Né à Namur en 1833, Félicien Rops commence par la caricature, la lithographie politique et l'observation des mœurs. Ses séjours parisiens et son activité d'illustrateur le rapprochent des écrivains et éditeurs qui contestent la morale officielle du Second Empire.

Vers la fin des années 1870, son travail s'oriente vers l'allégorie et le symbolisme. Pornocratès, La Tentation de saint Antoine et la série des Dames au pantin installent un vocabulaire où le désir, l'argent, la domination et la mort se répondent.

Satan en contemporain

Chez Rops, le diable porte souvent les vêtements du dix-neuvième siècle. Il devient dandy, observateur, paysan ou partenaire d'une scène érotique. Cette proximité retire au démon une partie de sa distance théologique et le replace dans les hypocrisies de la société moderne.

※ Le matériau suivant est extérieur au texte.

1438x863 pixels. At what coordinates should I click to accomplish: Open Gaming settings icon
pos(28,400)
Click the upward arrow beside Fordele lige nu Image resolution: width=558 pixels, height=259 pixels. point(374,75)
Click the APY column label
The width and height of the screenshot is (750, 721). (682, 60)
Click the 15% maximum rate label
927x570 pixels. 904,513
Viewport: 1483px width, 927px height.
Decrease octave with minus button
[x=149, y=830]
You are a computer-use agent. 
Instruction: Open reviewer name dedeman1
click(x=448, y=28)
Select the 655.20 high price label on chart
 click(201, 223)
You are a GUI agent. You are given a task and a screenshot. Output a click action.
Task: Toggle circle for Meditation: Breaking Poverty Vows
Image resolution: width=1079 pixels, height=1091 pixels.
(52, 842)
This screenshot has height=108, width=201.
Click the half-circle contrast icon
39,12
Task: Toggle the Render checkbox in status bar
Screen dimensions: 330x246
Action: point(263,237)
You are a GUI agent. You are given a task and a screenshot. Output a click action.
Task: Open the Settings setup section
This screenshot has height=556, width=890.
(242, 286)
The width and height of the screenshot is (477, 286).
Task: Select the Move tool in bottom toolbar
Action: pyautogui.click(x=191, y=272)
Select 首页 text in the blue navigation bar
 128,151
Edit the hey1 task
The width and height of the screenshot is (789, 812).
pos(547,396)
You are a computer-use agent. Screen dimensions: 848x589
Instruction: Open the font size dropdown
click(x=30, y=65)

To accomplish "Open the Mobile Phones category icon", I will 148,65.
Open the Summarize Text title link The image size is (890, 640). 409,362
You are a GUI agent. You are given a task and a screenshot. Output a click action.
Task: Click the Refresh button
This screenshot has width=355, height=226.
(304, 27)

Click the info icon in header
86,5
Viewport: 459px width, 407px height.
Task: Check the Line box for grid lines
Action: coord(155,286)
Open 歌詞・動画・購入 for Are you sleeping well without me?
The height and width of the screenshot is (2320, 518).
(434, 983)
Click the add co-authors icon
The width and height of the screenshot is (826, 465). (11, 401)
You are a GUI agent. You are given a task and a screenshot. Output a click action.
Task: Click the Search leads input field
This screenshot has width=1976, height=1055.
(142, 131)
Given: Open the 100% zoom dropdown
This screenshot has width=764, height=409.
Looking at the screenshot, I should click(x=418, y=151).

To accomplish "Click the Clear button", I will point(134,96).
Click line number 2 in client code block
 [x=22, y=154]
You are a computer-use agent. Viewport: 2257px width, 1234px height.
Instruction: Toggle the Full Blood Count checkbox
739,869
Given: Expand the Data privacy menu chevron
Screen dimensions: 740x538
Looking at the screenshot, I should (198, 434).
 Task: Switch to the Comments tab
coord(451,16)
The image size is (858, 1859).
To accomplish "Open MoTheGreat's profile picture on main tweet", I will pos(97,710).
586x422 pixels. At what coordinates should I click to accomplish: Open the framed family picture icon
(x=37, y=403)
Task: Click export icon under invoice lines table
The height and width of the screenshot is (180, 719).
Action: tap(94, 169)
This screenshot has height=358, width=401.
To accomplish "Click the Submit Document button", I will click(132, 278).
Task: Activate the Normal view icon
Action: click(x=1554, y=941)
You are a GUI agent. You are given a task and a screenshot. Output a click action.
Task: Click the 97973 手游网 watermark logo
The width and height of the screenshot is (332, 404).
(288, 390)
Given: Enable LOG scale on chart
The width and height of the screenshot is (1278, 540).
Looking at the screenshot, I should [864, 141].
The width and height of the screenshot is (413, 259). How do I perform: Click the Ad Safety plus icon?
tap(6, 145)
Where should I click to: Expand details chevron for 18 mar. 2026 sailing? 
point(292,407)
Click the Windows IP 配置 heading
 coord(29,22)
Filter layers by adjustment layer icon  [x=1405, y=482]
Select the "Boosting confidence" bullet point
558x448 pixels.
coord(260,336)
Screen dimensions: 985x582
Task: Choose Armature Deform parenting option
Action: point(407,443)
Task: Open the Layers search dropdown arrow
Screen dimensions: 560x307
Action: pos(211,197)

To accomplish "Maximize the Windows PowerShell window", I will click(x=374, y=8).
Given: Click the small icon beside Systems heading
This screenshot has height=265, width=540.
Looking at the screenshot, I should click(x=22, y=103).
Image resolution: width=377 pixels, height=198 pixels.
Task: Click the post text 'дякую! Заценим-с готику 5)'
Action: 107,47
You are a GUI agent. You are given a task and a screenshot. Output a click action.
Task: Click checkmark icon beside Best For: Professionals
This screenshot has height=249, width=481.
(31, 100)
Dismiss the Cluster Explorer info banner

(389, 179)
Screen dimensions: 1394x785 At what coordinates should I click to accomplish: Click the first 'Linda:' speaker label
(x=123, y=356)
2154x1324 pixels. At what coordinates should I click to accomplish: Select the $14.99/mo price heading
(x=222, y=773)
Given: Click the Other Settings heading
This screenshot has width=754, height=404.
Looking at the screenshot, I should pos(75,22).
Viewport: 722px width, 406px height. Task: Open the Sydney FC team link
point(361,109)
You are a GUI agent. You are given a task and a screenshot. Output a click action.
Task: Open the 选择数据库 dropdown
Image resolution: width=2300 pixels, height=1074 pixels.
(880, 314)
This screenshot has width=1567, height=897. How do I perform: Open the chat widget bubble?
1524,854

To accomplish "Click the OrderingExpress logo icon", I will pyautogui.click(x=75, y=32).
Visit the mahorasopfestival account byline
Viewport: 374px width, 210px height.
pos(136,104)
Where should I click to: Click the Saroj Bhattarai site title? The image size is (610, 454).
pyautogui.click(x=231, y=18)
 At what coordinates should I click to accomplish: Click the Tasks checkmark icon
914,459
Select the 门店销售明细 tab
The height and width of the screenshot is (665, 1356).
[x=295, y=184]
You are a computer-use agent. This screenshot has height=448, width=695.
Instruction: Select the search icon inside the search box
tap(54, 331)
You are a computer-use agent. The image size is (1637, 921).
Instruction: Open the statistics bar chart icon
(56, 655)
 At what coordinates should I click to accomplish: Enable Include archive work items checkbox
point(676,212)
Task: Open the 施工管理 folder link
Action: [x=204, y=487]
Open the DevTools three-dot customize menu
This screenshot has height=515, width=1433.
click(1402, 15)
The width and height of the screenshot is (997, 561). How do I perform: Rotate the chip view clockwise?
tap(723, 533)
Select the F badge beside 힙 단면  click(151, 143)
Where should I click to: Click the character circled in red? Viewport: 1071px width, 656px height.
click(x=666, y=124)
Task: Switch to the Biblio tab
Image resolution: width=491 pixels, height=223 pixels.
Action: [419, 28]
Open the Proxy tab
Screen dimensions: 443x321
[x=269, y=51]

Les Sataniques et les illustrations des Diaboliques de Barbey d'Aurevilly associent sensualité et morbidité. La provocation sert une vision critique de la bourgeoisie, de la censure et du partage artificiel entre les instincts et la respectabilité.

Une œuvre à lire dans son époque

Les images de Rops reproduisent aussi les fantasmes misogynes de la fin du siècle, en particulier la figure de la femme fatale qui domine l'homme tout en restant liée au diable. Leur violence symbolique demande une lecture historique attentive.

Réduire Rops à un illustrateur satanique efface sa pratique de la gravure, sa satire sociale, ses paysages et son dialogue avec la littérature. Le scandale appartient à son œuvre, sans l'épuiser.